Input records

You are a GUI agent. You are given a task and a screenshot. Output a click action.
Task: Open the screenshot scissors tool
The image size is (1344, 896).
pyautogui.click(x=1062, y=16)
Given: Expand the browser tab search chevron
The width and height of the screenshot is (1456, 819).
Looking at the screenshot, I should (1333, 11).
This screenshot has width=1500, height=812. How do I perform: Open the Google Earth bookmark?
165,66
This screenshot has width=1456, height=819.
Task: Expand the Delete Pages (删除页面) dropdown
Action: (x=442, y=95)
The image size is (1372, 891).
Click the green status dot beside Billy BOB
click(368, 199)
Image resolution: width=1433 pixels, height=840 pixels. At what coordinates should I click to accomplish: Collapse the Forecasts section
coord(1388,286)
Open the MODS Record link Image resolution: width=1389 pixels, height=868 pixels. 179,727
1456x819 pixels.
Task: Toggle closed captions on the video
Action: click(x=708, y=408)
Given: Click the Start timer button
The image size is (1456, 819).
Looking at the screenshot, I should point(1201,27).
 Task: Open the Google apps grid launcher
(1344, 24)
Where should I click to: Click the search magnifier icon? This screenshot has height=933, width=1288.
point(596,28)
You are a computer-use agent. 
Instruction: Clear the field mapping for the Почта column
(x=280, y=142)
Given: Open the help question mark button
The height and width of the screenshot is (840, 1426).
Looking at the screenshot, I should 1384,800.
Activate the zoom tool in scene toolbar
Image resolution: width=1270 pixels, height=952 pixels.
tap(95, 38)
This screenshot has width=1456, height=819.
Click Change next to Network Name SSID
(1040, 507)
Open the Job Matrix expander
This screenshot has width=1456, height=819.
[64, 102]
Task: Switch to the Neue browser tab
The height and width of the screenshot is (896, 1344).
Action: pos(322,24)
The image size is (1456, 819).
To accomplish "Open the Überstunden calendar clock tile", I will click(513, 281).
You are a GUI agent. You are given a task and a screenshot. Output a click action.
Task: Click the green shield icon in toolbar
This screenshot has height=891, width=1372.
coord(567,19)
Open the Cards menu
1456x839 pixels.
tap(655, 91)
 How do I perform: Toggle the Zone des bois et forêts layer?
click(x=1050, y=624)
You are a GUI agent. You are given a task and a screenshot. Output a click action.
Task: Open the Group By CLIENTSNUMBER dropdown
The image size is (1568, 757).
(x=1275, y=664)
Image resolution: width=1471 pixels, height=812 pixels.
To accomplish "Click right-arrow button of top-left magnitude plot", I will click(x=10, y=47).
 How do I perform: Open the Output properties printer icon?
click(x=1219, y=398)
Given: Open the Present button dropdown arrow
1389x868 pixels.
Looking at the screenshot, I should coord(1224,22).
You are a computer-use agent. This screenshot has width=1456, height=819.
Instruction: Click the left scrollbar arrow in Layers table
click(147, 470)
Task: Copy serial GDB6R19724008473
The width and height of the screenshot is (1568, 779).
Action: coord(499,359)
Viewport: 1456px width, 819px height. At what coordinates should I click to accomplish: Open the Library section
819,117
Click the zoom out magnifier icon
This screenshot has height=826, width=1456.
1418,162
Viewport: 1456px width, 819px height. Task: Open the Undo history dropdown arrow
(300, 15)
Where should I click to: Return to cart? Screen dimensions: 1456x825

Exercise requirements
Nothing in the data may differ; print all of it exactly as written.

Response area
You are a GUI agent. You are given a task and a screenshot. Output a click action.
Task: Open the screenshot scissors tool
The image size is (1344, 896).
pyautogui.click(x=1062, y=16)
Given: Expand the browser tab search chevron
The width and height of the screenshot is (1456, 819).
Looking at the screenshot, I should (1333, 11).
This screenshot has width=1500, height=812. How do I perform: Open the Google Earth bookmark?
165,66
This screenshot has width=1456, height=819.
Task: Expand the Delete Pages (删除页面) dropdown
Action: (x=442, y=95)
The image size is (1372, 891).
Click the green status dot beside Billy BOB
click(368, 199)
Image resolution: width=1433 pixels, height=840 pixels. At what coordinates should I click to accomplish: Collapse the Forecasts section
coord(1388,286)
Open the MODS Record link Image resolution: width=1389 pixels, height=868 pixels. 179,727
1456x819 pixels.
Task: Toggle closed captions on the video
Action: click(x=708, y=408)
Given: Click the Start timer button
The image size is (1456, 819).
Looking at the screenshot, I should point(1201,27).
 Task: Open the Google apps grid launcher
(1344, 24)
Where should I click to: Click the search magnifier icon? This screenshot has height=933, width=1288.
point(596,28)
You are a computer-use agent. 
Instruction: Clear the field mapping for the Почта column
(x=280, y=142)
Given: Open the help question mark button
The height and width of the screenshot is (840, 1426).
Looking at the screenshot, I should 1384,800.
Activate the zoom tool in scene toolbar
Image resolution: width=1270 pixels, height=952 pixels.
tap(95, 38)
This screenshot has width=1456, height=819.
Click Change next to Network Name SSID
(1040, 507)
Open the Job Matrix expander
This screenshot has width=1456, height=819.
[64, 102]
Task: Switch to the Neue browser tab
The height and width of the screenshot is (896, 1344).
Action: pos(322,24)
The image size is (1456, 819).
To accomplish "Open the Überstunden calendar clock tile", I will click(513, 281).
You are a GUI agent. You are given a task and a screenshot. Output a click action.
Task: Click the green shield icon in toolbar
This screenshot has height=891, width=1372.
coord(567,19)
Open the Cards menu
1456x839 pixels.
tap(655, 91)
 How do I perform: Toggle the Zone des bois et forêts layer?
click(x=1050, y=624)
You are a GUI agent. You are given a task and a screenshot. Output a click action.
Task: Open the Group By CLIENTSNUMBER dropdown
The image size is (1568, 757).
(x=1275, y=664)
Image resolution: width=1471 pixels, height=812 pixels.
To accomplish "Click right-arrow button of top-left magnitude plot", I will click(x=10, y=47).
 How do I perform: Open the Output properties printer icon?
click(x=1219, y=398)
Given: Open the Present button dropdown arrow
1389x868 pixels.
Looking at the screenshot, I should coord(1224,22).
You are a computer-use agent. This screenshot has width=1456, height=819.
Instruction: Click the left scrollbar arrow in Layers table
click(147, 470)
Task: Copy serial GDB6R19724008473
The width and height of the screenshot is (1568, 779).
Action: coord(499,359)
Viewport: 1456px width, 819px height. At what coordinates should I click to accomplish: Open the Library section
819,117
Click the zoom out magnifier icon
This screenshot has height=826, width=1456.
1418,162
Viewport: 1456px width, 819px height. Task: Open the Undo history dropdown arrow
(300, 15)
Where should I click to: Return to cart? Screen dimensions: 1456x825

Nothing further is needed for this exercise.